Exercise task:
Reproduce the entries below, substituting "web navigator" for "GUI agent" throughout and leaving everything else unchanged.

Data entries:
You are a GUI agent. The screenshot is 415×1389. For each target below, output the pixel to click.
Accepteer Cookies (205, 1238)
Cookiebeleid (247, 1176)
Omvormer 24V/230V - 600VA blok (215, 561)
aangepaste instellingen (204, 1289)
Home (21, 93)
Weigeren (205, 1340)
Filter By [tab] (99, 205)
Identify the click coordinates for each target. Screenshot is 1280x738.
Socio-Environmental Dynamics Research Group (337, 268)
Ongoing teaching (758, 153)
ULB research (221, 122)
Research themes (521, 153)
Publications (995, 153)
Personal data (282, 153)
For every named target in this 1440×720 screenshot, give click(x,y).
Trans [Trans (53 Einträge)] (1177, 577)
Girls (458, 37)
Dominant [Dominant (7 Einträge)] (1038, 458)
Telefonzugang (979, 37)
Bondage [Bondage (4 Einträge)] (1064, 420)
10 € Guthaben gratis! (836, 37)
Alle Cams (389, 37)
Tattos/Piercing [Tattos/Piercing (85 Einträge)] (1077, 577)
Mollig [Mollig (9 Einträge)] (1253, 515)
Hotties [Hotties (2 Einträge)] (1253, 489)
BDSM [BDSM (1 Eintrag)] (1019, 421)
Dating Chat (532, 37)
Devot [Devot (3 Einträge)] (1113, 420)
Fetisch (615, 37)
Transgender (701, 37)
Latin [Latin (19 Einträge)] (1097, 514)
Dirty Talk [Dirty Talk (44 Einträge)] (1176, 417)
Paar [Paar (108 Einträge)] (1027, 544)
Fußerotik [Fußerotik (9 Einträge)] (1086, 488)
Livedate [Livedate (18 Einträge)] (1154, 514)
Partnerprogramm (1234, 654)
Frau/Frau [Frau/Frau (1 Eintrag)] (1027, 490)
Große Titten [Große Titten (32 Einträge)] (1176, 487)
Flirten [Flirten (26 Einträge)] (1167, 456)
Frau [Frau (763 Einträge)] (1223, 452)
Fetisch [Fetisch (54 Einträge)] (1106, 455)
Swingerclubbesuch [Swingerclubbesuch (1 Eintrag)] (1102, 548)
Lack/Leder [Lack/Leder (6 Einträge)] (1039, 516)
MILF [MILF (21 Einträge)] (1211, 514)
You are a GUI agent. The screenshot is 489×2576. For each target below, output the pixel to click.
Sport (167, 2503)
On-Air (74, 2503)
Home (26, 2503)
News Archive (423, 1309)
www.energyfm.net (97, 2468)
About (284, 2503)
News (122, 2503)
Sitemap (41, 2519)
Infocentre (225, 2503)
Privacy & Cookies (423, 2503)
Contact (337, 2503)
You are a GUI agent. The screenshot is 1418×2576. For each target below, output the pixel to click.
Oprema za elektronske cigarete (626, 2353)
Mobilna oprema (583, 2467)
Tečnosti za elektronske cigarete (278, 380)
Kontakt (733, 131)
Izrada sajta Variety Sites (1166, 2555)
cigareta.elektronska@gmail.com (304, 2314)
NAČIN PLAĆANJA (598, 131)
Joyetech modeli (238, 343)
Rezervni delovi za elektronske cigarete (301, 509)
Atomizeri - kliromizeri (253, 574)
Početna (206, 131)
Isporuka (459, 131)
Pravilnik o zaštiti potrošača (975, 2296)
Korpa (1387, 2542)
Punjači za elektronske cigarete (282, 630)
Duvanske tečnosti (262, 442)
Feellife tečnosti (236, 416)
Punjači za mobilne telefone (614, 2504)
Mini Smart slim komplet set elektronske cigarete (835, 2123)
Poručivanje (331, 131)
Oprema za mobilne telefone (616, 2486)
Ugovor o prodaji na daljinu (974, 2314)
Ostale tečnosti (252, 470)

Task solution:
You are a web navigator. The screenshot is 415×1389. For each target below, output the pixel to click.
Accepteer Cookies (205, 1238)
Cookiebeleid (247, 1176)
Omvormer 24V/230V - 600VA blok (215, 561)
aangepaste instellingen (204, 1289)
Home (21, 93)
Weigeren (205, 1340)
Filter By [tab] (99, 205)
Identify the click coordinates for each target. Screenshot is 1280x738.
Socio-Environmental Dynamics Research Group (337, 268)
Ongoing teaching (758, 153)
ULB research (221, 122)
Research themes (521, 153)
Publications (995, 153)
Personal data (282, 153)
For every named target in this 1440×720 screenshot, give click(x,y).
Trans [Trans (53 Einträge)] (1177, 577)
Girls (458, 37)
Dominant [Dominant (7 Einträge)] (1038, 458)
Telefonzugang (979, 37)
Bondage [Bondage (4 Einträge)] (1064, 420)
10 € Guthaben gratis! (836, 37)
Alle Cams (389, 37)
Tattos/Piercing [Tattos/Piercing (85 Einträge)] (1077, 577)
Mollig [Mollig (9 Einträge)] (1253, 515)
Hotties [Hotties (2 Einträge)] (1253, 489)
BDSM [BDSM (1 Eintrag)] (1019, 421)
Dating Chat (532, 37)
Devot [Devot (3 Einträge)] (1113, 420)
Fetisch (615, 37)
Transgender (701, 37)
Latin [Latin (19 Einträge)] (1097, 514)
Dirty Talk [Dirty Talk (44 Einträge)] (1176, 417)
Paar [Paar (108 Einträge)] (1027, 544)
Fußerotik [Fußerotik (9 Einträge)] (1086, 488)
Livedate [Livedate (18 Einträge)] (1154, 514)
Partnerprogramm (1234, 654)
Frau/Frau [Frau/Frau (1 Eintrag)] (1027, 490)
Große Titten [Große Titten (32 Einträge)] (1176, 487)
Flirten [Flirten (26 Einträge)] (1167, 456)
Frau [Frau (763 Einträge)] (1223, 452)
Fetisch [Fetisch (54 Einträge)] (1106, 455)
Swingerclubbesuch [Swingerclubbesuch (1 Eintrag)] (1102, 548)
Lack/Leder [Lack/Leder (6 Einträge)] (1039, 516)
MILF [MILF (21 Einträge)] (1211, 514)
You are a web navigator. The screenshot is 489×2576. For each target below, output the pixel to click.
Sport (167, 2503)
On-Air (74, 2503)
Home (26, 2503)
News Archive (423, 1309)
www.energyfm.net (97, 2468)
About (284, 2503)
News (122, 2503)
Sitemap (41, 2519)
Infocentre (225, 2503)
Privacy & Cookies (423, 2503)
Contact (337, 2503)
You are a web navigator. The screenshot is 1418×2576. For each target below, output the pixel to click.
Oprema za elektronske cigarete (626, 2353)
Mobilna oprema (583, 2467)
Tečnosti za elektronske cigarete (278, 380)
Kontakt (733, 131)
Izrada sajta Variety Sites (1166, 2555)
cigareta.elektronska@gmail.com (304, 2314)
NAČIN PLAĆANJA (598, 131)
Joyetech modeli (238, 343)
Rezervni delovi za elektronske cigarete (301, 509)
Atomizeri - kliromizeri (253, 574)
Početna (206, 131)
Isporuka (459, 131)
Pravilnik o zaštiti potrošača (975, 2296)
Korpa (1387, 2542)
Punjači za elektronske cigarete (282, 630)
Duvanske tečnosti (262, 442)
Feellife tečnosti (236, 416)
Punjači za mobilne telefone (614, 2504)
Mini Smart slim komplet set elektronske cigarete (835, 2123)
Poručivanje (331, 131)
Oprema za mobilne telefone (616, 2486)
Ugovor o prodaji na daljinu (974, 2314)
Ostale tečnosti (252, 470)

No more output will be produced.